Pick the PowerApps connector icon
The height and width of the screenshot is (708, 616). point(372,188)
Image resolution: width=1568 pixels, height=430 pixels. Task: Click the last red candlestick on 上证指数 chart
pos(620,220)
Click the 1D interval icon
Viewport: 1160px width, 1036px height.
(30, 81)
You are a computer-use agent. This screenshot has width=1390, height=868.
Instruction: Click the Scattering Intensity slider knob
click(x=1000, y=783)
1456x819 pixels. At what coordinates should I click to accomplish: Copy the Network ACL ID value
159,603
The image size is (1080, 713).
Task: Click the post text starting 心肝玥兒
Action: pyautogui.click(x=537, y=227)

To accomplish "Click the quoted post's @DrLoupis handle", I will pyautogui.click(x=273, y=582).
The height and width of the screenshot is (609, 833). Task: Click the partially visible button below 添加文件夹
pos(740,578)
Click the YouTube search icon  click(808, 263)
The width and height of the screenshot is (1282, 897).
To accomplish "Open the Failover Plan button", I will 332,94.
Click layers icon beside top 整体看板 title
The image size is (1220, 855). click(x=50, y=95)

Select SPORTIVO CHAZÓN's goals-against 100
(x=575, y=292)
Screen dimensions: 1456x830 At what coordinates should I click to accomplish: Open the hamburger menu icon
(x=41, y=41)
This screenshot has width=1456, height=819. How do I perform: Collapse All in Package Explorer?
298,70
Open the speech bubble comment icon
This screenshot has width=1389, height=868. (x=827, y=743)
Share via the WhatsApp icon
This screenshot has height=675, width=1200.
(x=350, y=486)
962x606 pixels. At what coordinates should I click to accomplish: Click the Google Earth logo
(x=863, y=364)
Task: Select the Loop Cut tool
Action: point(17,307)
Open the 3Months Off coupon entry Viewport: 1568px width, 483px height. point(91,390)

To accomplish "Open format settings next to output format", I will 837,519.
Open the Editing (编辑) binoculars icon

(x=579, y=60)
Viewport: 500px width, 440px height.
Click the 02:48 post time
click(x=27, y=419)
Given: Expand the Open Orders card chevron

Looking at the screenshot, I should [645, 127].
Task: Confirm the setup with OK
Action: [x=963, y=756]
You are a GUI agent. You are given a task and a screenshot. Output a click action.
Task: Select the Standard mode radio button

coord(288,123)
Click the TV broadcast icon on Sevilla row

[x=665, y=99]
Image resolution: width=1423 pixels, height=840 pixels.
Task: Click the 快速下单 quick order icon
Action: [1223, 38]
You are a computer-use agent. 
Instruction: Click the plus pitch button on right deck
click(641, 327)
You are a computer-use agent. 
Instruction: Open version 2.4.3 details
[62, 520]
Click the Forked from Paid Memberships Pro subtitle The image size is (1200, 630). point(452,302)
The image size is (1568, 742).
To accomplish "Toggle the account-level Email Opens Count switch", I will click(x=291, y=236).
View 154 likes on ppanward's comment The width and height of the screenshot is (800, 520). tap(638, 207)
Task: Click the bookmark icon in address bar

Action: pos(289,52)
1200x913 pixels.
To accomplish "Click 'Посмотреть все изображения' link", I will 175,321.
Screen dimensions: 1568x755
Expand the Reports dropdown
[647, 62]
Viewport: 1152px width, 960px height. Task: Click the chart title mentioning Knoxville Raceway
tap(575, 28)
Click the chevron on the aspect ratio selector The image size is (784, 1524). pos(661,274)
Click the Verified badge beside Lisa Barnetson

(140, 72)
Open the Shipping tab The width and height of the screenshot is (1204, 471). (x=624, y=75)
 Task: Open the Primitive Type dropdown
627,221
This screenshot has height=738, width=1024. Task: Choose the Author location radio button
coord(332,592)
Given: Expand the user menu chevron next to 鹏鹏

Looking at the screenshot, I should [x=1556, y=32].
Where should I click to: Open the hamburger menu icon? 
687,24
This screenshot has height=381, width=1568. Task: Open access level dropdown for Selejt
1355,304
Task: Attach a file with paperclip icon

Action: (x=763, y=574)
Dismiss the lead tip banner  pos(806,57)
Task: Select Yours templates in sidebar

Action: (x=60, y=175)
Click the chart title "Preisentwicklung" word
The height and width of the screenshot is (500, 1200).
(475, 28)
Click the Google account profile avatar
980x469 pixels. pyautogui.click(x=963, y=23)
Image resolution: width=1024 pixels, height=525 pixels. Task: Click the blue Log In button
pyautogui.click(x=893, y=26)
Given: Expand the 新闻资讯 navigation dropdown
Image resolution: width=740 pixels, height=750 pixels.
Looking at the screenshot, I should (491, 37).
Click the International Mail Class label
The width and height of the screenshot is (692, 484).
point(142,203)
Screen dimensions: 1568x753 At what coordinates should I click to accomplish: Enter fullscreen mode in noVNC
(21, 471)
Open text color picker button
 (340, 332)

+---+

Task objective: Please copy all of the records above exactly, with no changes.

Response to the task:
Pick the PowerApps connector icon
The height and width of the screenshot is (708, 616). point(372,188)
Image resolution: width=1568 pixels, height=430 pixels. Task: Click the last red candlestick on 上证指数 chart
pos(620,220)
Click the 1D interval icon
Viewport: 1160px width, 1036px height.
(30, 81)
You are a computer-use agent. This screenshot has width=1390, height=868.
Instruction: Click the Scattering Intensity slider knob
click(x=1000, y=783)
1456x819 pixels. At what coordinates should I click to accomplish: Copy the Network ACL ID value
159,603
The image size is (1080, 713).
Task: Click the post text starting 心肝玥兒
Action: pyautogui.click(x=537, y=227)

To accomplish "Click the quoted post's @DrLoupis handle", I will pyautogui.click(x=273, y=582).
The height and width of the screenshot is (609, 833). Task: Click the partially visible button below 添加文件夹
pos(740,578)
Click the YouTube search icon  click(808, 263)
The width and height of the screenshot is (1282, 897).
To accomplish "Open the Failover Plan button", I will 332,94.
Click layers icon beside top 整体看板 title
The image size is (1220, 855). click(x=50, y=95)

Select SPORTIVO CHAZÓN's goals-against 100
(x=575, y=292)
Screen dimensions: 1456x830 At what coordinates should I click to accomplish: Open the hamburger menu icon
(x=41, y=41)
This screenshot has width=1456, height=819. How do I perform: Collapse All in Package Explorer?
298,70
Open the speech bubble comment icon
This screenshot has width=1389, height=868. (x=827, y=743)
Share via the WhatsApp icon
This screenshot has height=675, width=1200.
(x=350, y=486)
962x606 pixels. At what coordinates should I click to accomplish: Click the Google Earth logo
(x=863, y=364)
Task: Select the Loop Cut tool
Action: point(17,307)
Open the 3Months Off coupon entry Viewport: 1568px width, 483px height. point(91,390)

To accomplish "Open format settings next to output format", I will 837,519.
Open the Editing (编辑) binoculars icon

(x=579, y=60)
Viewport: 500px width, 440px height.
Click the 02:48 post time
click(x=27, y=419)
Given: Expand the Open Orders card chevron

Looking at the screenshot, I should [645, 127].
Task: Confirm the setup with OK
Action: [x=963, y=756]
You are a GUI agent. You are given a task and a screenshot. Output a click action.
Task: Select the Standard mode radio button

coord(288,123)
Click the TV broadcast icon on Sevilla row

[x=665, y=99]
Image resolution: width=1423 pixels, height=840 pixels.
Task: Click the 快速下单 quick order icon
Action: [1223, 38]
You are a computer-use agent. 
Instruction: Click the plus pitch button on right deck
click(641, 327)
You are a computer-use agent. 
Instruction: Open version 2.4.3 details
[62, 520]
Click the Forked from Paid Memberships Pro subtitle The image size is (1200, 630). point(452,302)
The image size is (1568, 742).
To accomplish "Toggle the account-level Email Opens Count switch", I will click(x=291, y=236).
View 154 likes on ppanward's comment The width and height of the screenshot is (800, 520). tap(638, 207)
Task: Click the bookmark icon in address bar

Action: pos(289,52)
1200x913 pixels.
To accomplish "Click 'Посмотреть все изображения' link", I will 175,321.
Screen dimensions: 1568x755
Expand the Reports dropdown
[647, 62]
Viewport: 1152px width, 960px height. Task: Click the chart title mentioning Knoxville Raceway
tap(575, 28)
Click the chevron on the aspect ratio selector The image size is (784, 1524). pos(661,274)
Click the Verified badge beside Lisa Barnetson

(140, 72)
Open the Shipping tab The width and height of the screenshot is (1204, 471). (x=624, y=75)
 Task: Open the Primitive Type dropdown
627,221
This screenshot has height=738, width=1024. Task: Choose the Author location radio button
coord(332,592)
Given: Expand the user menu chevron next to 鹏鹏

Looking at the screenshot, I should [x=1556, y=32].
Where should I click to: Open the hamburger menu icon? 
687,24
This screenshot has height=381, width=1568. Task: Open access level dropdown for Selejt
1355,304
Task: Attach a file with paperclip icon

Action: (x=763, y=574)
Dismiss the lead tip banner  pos(806,57)
Task: Select Yours templates in sidebar

Action: (x=60, y=175)
Click the chart title "Preisentwicklung" word
The height and width of the screenshot is (500, 1200).
(475, 28)
Click the Google account profile avatar
980x469 pixels. pyautogui.click(x=963, y=23)
Image resolution: width=1024 pixels, height=525 pixels. Task: Click the blue Log In button
pyautogui.click(x=893, y=26)
Given: Expand the 新闻资讯 navigation dropdown
Image resolution: width=740 pixels, height=750 pixels.
Looking at the screenshot, I should (491, 37).
Click the International Mail Class label
The width and height of the screenshot is (692, 484).
point(142,203)
Screen dimensions: 1568x753 At what coordinates should I click to accomplish: Enter fullscreen mode in noVNC
(21, 471)
Open text color picker button
 (340, 332)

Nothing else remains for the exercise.